ASB Basics: Pâte Brisée (Pie Dough)




Please don't buy pie crust. The ingredients in store bought pie doughs are just gross. Anytime I see a hydrogenated oil or a chemical that I can't pronounce on an ingredient list---I am immediately turned off. Pie crust should not contain more than 5 ingredients. You can make this whenever you want and keep it in your freezer when you need an emergency pie (a surprisingly frequent occasion in my house). Additionally, what I have found with other pie dough recipes is that they don't make enough dough. With other recipes, I find myself struggling to patch up enough dough to cover my pie plate. I guarantee that this recipe yields enough dough for one double crust pie or two single crust pies. If you are lucky enough to have extra dough, sprinkle it with cinnamon sugar and bake it off as a delicious treat. When I make pie crust, I use half water/half vodka because the vodka hinders gluten development and gives the pie a better texture. The alcohol cooks out in the oven, but you can use all water if you prefer.


Ingredients:

  • 3 ¾ cups (485g) AP flour

  • 1 tsp kosher salt

  • 1 tbsp sugar

  • 1 ½ cups/24 tbsp/3 sticks (339g) unsalted butter, frozen and cut into chunks (try to use a good quality butter)

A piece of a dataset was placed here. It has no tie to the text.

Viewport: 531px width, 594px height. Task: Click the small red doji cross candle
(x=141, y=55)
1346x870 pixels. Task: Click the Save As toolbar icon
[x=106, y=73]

  • 1/2 cup (118ml) water + 1/2 cup (118ml) vodka, in a glass filled with ice cubes

Method:

  1. Measure out the flour, salt, and sugar in a large bowl.

  2. Using a pastry blender, cutter, or two forks, cut the butter into the flour mixture until it is mostly in small chunks, the size of peas.

  3. Slowly add the ice water/vodka mixture (you will not need all of it) (I usually work it in with clean hands) and mix it into the flour and butter mixture. Add until the dough will hold its form when pressed together. Depending on the humidity in your kitchen, you'll probably need between around half a cup.

  4. Divide the dough in two and place each half on a separate sheet of plastic wrap. Use the plastic wrap to press each half of the dough together.

  5. Wrap each half and press the dough into a disk.

  6. Refrigerate your dough for 1 hour or freeze 20 minutes before using according to your recipe's instructions. You can keep your well-wrapped dough in the freezer for up to a month (if you can wait that long) and use it as you would frozen store bought dough. When using dough from frozen, I let it sit out at room temperature to soften slightly before rolling out. I have the most success rolling out my dough between two sheets of wax paper.

Blind Baking

If your recipe calls for an empty, baked pie crust, you need to blind bake your dough. This just means baking your crust by itself. You use blind baked crust for pies like lemon meringue or fruit tarts when the filling does not need to be cooked in the oven. Here is a tutorial on how to blind bake pie crust.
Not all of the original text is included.